San Jose Merc: Full Disclosure Needed from CIRM

The stakes are large and the temptations are great. The evidence also shows that some scientists and physicians cannot resist – perhaps only a tiny handful, but nonetheless a significant number.

What we are talking about is the linkage between corporate interests and medical research. Reporter Paul Jacobs of the San Jose Mercury News is only one of the latest to report the bountiful ties binding the two in his recent look at Stanford University.

The newspaper editorialized on the subject and the California stem cell agency on Monday before today's meeting of its Oversight Committee.

Here is an excerpt:

"California's great stem-cell experiment faces a moment of truth this week.

"Wednesday, in San Francisco, the state's stem-cell institute must make a pivotal decision on whether members of its working groups should be required to publicly disclose any conflicts of interest before they review grant applications and make recommendations to the agency's governing board for final approval.

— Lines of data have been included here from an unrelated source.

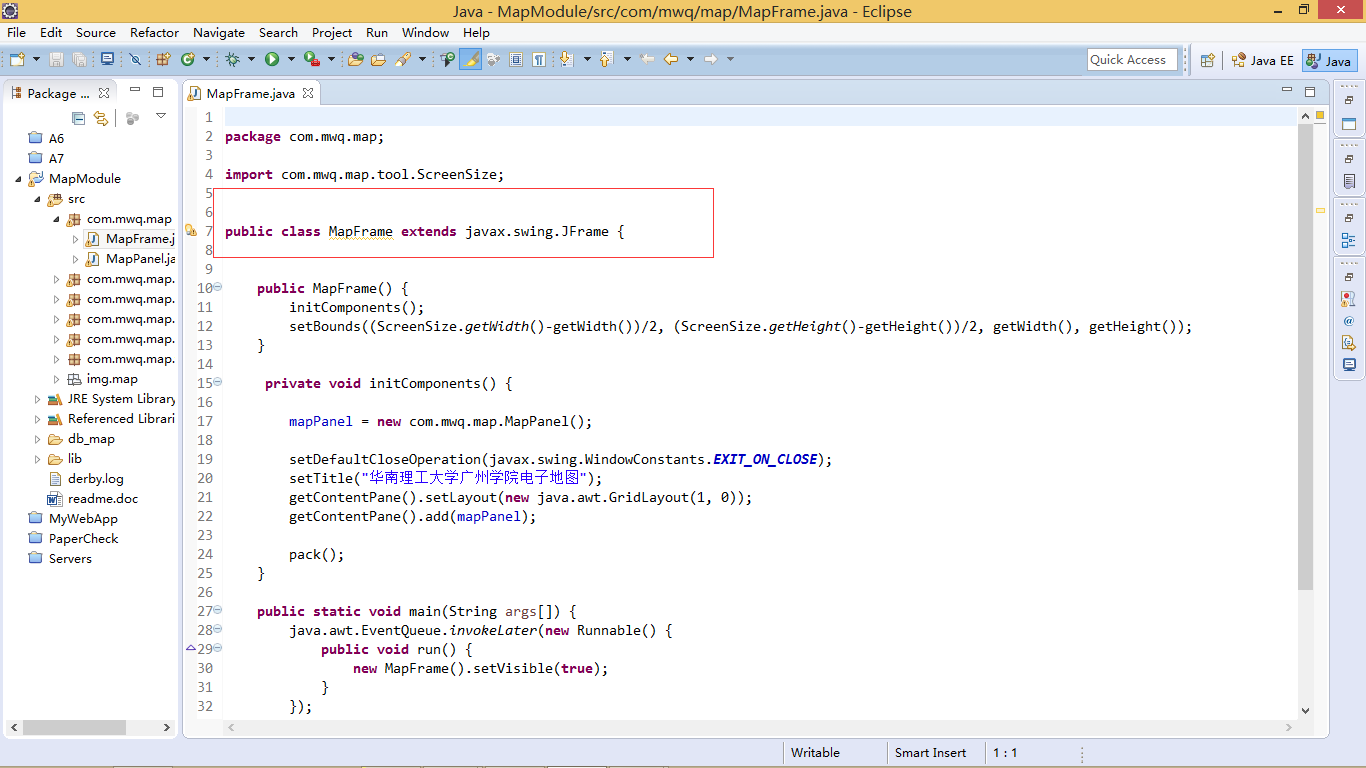This screenshot has width=1366, height=768.
Task: Toggle Link with Editor in Package Explorer
Action: (100, 118)
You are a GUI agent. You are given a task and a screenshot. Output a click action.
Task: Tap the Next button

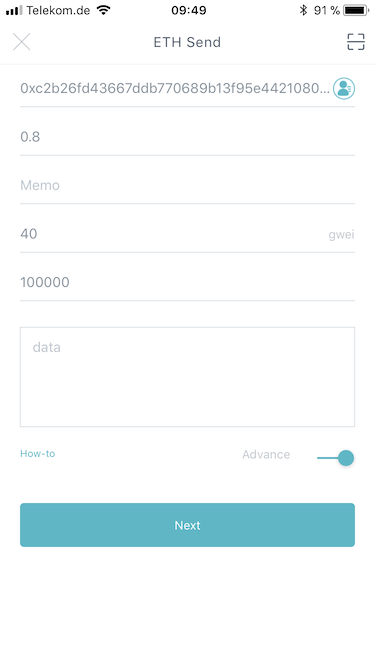pos(188,525)
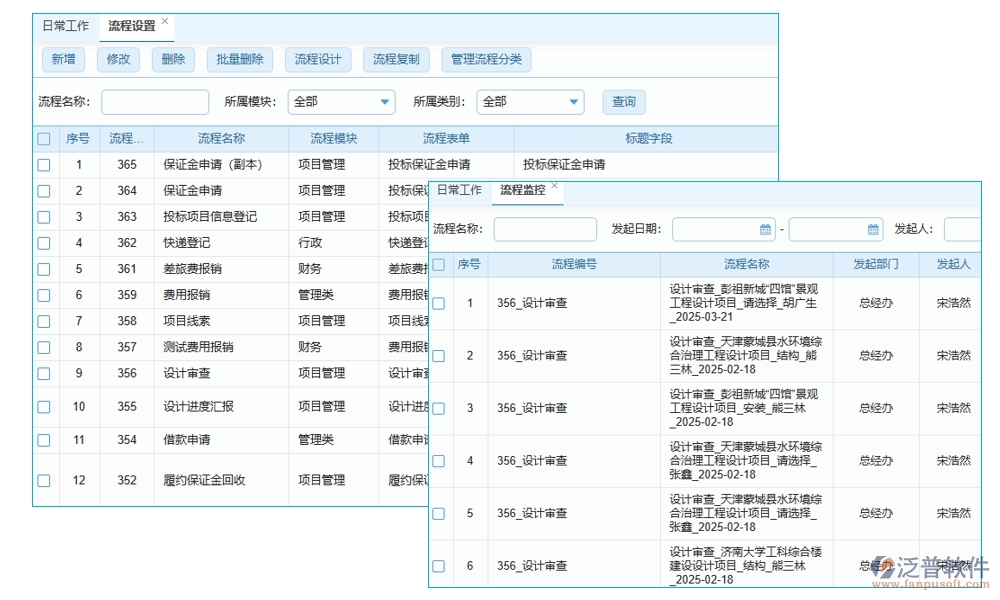The height and width of the screenshot is (600, 1000).
Task: Click the 删除 toolbar button
Action: click(x=171, y=59)
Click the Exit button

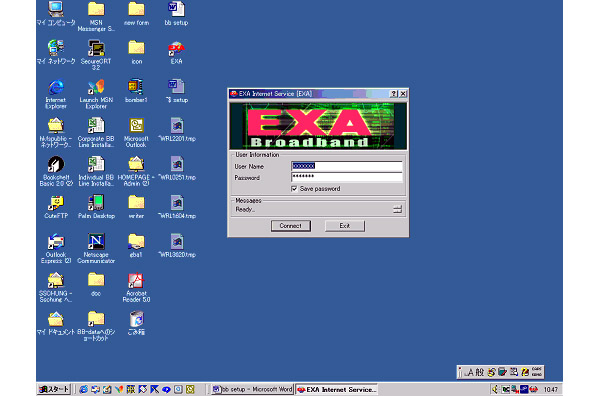[345, 226]
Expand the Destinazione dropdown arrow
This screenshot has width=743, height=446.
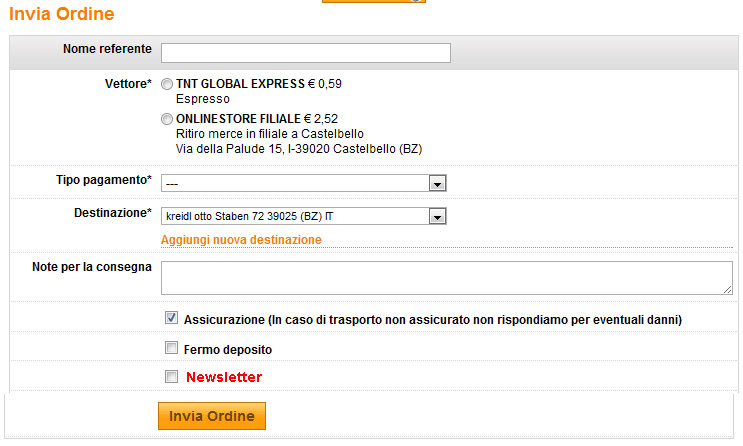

"The agency should make an investment in public oversight and public confidence and overturn its staff's recommendation opposing full public disclosure.

"The arguments opposing full disclosure have merit. There is concern about whether top-level scientists will be willing to participate in the process if they have to make complete financial disclosures of any potential conflicts. The working groups are strictly voluntary and will require a substantial time investment by out-of-state scientists who must be experts in their field. The disclosure provision could discourage some from participating. So the agency wants to settle for internal disclosure of potential conflicts that could then be reviewed, but not publicly disclosed, by the Legislature or an independent auditor.

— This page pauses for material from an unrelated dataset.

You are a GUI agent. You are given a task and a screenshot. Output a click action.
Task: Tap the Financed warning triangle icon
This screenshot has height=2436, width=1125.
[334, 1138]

"But as Mercury News Staff Writer Paul Jacobs pointed out in a recent series, the relationship between medical companies and premier research universities is growing increasingly cozy, and many professors now have second jobs working for medical firms.

"Public confidence in California's $3 billion investment outweighs the importance of attracting the highest level of scientists to review applications. The scrutiny over who receives the stem-cell research grants is certain to be intense over the course of the next decade. The last thing the state agency needs is a lawsuit or scandal over how it is spending taxpayer dollars. Anything less than full disclosure is bound to invite skepticism about the agency's integrity."